Washington National Opera opened its fall season on Saturday night, with an ultra-conventional but visually lavish production of Giuseppe Verdi’s classic La Traviata. One of the so-called Big Three from the ground-breaking middle of Verdi’s operatic career, the opera’s libretto by Francesco Maria Piave, a poet so compliant that he became a sort of punching bag for the composer, is a miracle of dramatic concision. In this opera, you can actually watch Verdi forcing the conventions of Italian opera that he inherited — the cavatina, the cabaletta, the banda, the toast scene — to bend to the telling of a story. That story, about a courtesan who finds love outside of society’s moral strictures and is punished for it, also resonated personally with Verdi. A widower, he resented the criticism he received from his contemporaries for living with the soprano Giuseppina Strepponi before they were ultimately married.

This production was billed essentially as a vehicle for soprano Elizabeth Futral, a familiar and beloved singer among Washington audiences.
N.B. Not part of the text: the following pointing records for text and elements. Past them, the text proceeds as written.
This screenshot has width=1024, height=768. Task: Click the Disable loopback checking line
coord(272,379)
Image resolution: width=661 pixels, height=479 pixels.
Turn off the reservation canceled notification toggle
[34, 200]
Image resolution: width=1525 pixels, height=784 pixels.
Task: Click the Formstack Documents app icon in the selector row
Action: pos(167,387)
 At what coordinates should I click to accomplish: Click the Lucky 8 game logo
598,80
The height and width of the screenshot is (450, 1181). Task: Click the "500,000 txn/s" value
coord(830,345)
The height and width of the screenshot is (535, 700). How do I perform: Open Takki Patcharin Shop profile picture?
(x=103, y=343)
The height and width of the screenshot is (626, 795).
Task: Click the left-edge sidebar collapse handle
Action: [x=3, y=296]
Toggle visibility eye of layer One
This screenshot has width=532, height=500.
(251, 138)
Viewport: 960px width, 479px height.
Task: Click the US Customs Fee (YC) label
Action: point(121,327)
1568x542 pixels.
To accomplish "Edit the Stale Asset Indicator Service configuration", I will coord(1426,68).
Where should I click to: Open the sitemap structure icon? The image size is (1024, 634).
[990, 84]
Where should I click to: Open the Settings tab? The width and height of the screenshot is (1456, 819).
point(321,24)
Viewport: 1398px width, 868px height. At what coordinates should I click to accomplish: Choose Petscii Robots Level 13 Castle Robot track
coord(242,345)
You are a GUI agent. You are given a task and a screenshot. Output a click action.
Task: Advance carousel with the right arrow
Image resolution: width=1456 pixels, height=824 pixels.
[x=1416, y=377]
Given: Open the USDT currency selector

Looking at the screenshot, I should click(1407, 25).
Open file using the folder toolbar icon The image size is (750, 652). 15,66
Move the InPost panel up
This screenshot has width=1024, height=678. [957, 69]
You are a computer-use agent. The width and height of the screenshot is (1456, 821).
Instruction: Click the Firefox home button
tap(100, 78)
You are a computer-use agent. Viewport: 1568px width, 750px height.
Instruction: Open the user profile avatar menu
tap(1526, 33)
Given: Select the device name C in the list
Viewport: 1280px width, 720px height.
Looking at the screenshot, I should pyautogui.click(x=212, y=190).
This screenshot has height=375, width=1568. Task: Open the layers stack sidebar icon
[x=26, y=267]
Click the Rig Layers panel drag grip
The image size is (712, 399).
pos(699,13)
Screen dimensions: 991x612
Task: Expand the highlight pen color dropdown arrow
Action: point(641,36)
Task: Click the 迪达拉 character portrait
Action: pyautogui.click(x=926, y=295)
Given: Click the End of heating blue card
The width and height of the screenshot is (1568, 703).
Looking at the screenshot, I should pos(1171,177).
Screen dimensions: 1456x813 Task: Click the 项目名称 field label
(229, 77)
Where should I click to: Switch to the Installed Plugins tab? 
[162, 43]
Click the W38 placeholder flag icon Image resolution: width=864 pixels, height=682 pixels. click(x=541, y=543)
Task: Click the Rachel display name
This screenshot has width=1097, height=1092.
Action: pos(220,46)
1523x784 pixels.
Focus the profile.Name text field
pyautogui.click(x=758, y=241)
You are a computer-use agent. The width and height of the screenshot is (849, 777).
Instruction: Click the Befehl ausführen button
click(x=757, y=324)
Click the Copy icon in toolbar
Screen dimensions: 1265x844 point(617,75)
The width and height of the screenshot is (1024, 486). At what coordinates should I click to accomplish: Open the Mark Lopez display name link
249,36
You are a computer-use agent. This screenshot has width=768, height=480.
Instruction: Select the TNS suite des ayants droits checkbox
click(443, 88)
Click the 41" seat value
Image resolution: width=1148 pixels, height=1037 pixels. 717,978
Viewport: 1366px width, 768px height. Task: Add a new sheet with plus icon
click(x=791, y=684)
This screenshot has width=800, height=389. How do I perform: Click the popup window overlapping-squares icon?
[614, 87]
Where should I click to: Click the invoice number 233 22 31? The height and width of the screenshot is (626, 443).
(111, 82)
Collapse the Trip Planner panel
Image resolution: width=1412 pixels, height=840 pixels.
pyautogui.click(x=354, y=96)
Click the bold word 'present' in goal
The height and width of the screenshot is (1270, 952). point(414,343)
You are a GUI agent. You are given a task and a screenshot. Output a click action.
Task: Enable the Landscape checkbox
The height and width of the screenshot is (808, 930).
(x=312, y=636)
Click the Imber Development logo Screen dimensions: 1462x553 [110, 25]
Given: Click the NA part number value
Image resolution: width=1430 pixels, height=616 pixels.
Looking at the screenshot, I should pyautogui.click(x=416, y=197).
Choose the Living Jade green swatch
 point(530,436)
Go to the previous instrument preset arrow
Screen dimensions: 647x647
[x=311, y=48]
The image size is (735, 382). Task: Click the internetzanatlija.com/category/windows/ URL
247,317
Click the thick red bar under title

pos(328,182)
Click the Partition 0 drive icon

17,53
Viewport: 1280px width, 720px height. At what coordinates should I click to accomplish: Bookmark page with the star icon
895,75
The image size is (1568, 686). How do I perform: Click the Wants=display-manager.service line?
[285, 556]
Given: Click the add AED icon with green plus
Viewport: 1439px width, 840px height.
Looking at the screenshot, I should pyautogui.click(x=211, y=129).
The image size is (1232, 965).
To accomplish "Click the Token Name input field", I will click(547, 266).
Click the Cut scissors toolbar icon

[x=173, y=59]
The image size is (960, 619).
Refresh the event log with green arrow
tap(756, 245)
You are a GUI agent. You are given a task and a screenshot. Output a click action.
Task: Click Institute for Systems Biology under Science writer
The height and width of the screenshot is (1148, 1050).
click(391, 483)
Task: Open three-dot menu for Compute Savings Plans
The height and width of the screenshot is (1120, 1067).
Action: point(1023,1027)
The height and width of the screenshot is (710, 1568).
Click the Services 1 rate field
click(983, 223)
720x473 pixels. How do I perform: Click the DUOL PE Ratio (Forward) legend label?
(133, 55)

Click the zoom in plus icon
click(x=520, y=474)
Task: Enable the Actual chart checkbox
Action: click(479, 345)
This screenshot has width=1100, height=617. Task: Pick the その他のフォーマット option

She has been very impressive in bel canto repertoire like Rossini’s Siege of Corinth in Baltimore and Otello with Washington Concert Opera, and especially her frothy Adina in Washington National Opera’s L’Elisir d’Amore. Her Violetta, not surprisingly, was in a similar vein, with pyrotechnical fioriture in the Act I brindisi and a radiant high note added to the end of Sempre libera (the piece chosen, not coincidentally, for the publicity video embedded after the jump). However, Verdi made the role not only like Adina but also called for a stronger low range and a heavier lyric and spinto quality. These things Futral just does not have, and it puts the role just out of her reach, vocally speaking, although her slender figure made her one of the most dramatically convincing Violettas, an elegant counterpart to the vamp brought to life by Anna Netrebko in Salzburg.